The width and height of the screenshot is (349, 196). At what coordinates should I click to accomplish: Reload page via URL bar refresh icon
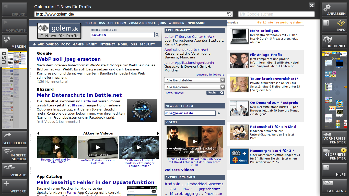pyautogui.click(x=229, y=14)
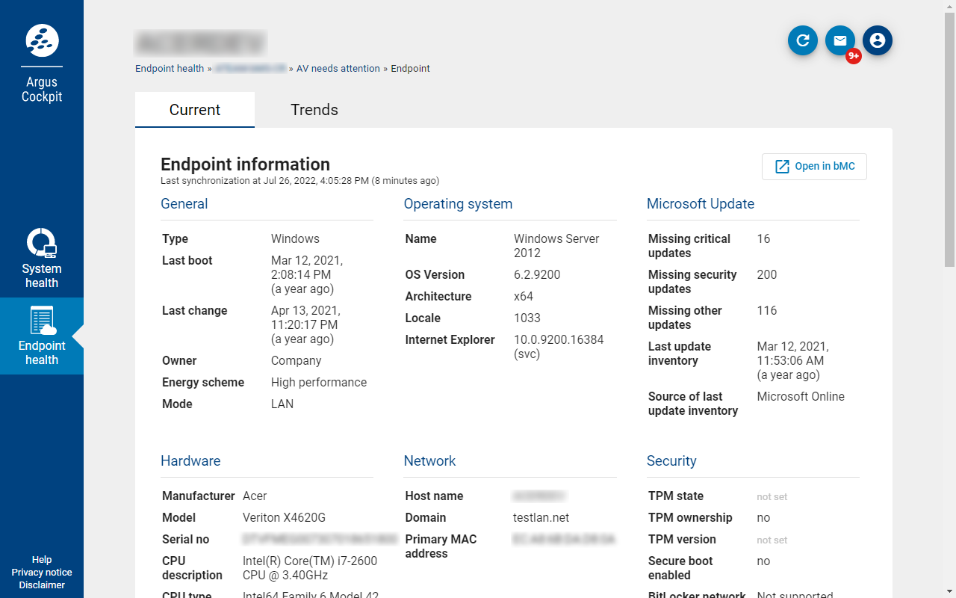Image resolution: width=956 pixels, height=598 pixels.
Task: Click the Argus Cockpit logo icon
Action: 42,40
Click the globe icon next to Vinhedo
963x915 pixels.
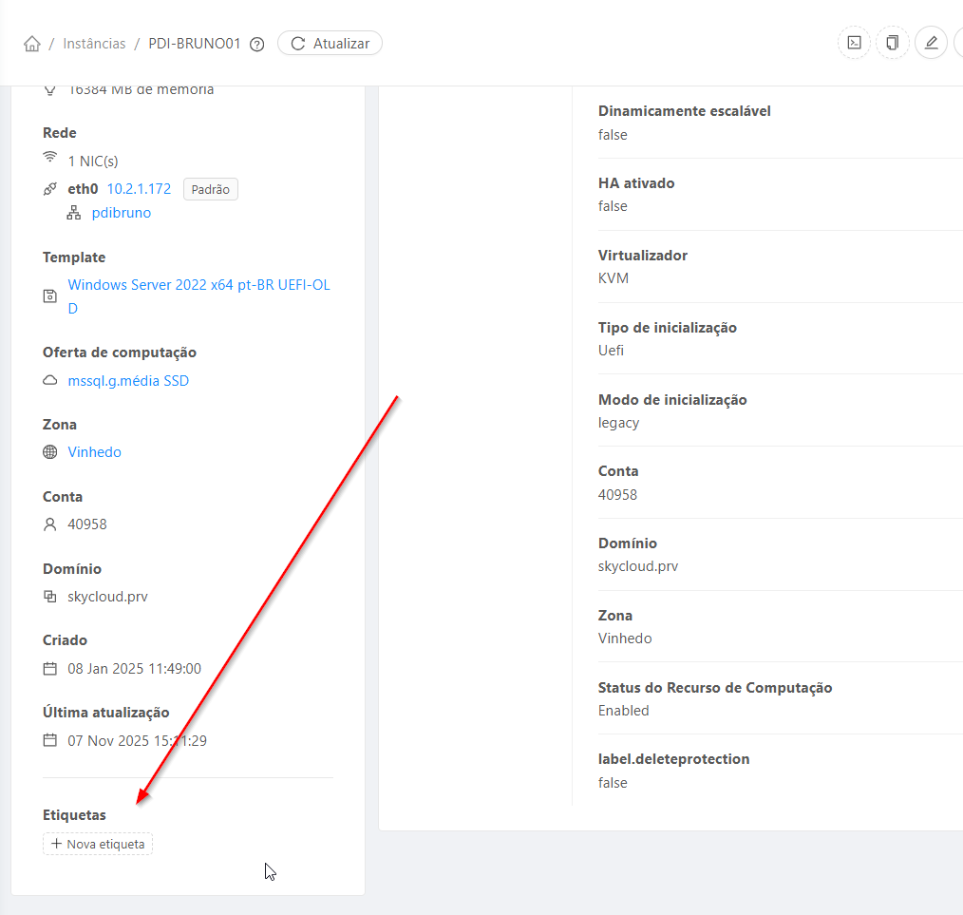coord(50,452)
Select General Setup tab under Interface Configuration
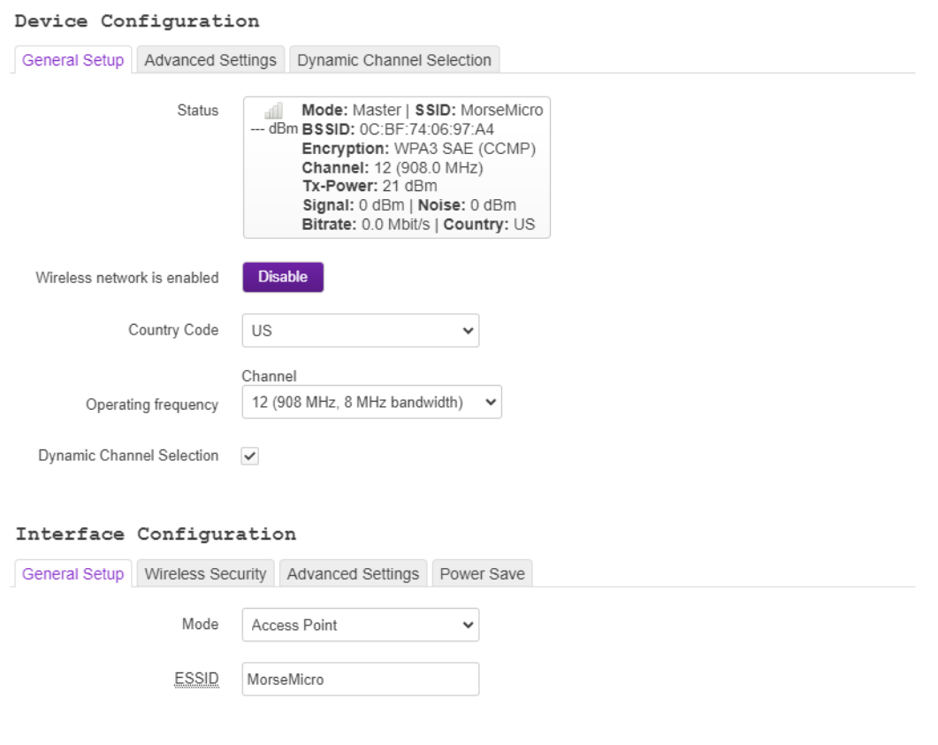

__________

* Task objective
The complete set of records should be written out again, pictures excluded.

* Solved problem
The width and height of the screenshot is (349, 196). At what coordinates should I click to accomplish: Reload page via URL bar refresh icon
pyautogui.click(x=229, y=14)
Image resolution: width=956 pixels, height=598 pixels.
Task: Click the Argus Cockpit logo icon
Action: 42,40
Click the globe icon next to Vinhedo
963x915 pixels.
coord(50,452)
Select General Setup tab under Interface Configuration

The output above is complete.